EXERCISE:
Tell how many lines in the records contain the word "Maryland"; the number alone is the answer.

Dataset entries
____

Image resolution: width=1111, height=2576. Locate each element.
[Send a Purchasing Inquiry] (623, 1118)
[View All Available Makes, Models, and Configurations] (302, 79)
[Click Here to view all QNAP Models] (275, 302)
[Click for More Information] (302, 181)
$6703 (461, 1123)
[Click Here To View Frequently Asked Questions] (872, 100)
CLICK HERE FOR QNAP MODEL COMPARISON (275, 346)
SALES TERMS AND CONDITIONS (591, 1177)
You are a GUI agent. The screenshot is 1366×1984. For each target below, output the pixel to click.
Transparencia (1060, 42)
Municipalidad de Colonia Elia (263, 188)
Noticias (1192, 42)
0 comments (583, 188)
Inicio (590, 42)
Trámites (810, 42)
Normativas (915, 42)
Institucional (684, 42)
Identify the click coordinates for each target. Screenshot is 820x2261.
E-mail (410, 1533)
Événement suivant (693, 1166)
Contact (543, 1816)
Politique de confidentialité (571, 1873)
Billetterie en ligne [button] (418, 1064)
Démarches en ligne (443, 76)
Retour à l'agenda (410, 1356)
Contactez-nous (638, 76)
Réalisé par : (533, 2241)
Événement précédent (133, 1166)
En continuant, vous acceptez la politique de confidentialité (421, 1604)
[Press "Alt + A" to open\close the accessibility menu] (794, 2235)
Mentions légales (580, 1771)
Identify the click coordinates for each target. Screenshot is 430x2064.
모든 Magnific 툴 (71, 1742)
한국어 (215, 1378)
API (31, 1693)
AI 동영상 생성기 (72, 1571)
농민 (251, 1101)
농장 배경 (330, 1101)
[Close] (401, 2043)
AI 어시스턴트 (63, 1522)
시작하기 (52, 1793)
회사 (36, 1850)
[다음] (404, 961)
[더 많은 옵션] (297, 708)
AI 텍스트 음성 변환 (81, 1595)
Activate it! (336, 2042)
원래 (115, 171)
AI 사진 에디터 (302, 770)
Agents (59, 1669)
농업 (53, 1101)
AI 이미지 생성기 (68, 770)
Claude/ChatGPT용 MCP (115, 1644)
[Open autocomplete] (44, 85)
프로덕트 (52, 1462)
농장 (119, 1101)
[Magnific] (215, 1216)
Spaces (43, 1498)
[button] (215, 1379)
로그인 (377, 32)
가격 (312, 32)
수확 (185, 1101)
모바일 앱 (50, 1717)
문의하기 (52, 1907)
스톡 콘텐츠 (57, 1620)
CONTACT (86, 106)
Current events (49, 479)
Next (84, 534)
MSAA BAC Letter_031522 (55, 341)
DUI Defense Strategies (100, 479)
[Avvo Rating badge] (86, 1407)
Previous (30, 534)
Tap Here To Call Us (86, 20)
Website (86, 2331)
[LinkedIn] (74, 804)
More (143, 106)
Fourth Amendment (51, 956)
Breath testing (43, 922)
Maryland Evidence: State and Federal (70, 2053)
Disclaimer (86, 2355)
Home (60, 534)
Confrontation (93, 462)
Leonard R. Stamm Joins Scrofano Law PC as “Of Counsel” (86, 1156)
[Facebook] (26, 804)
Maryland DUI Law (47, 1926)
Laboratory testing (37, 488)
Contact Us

____

THE COMPLETED TASK:
2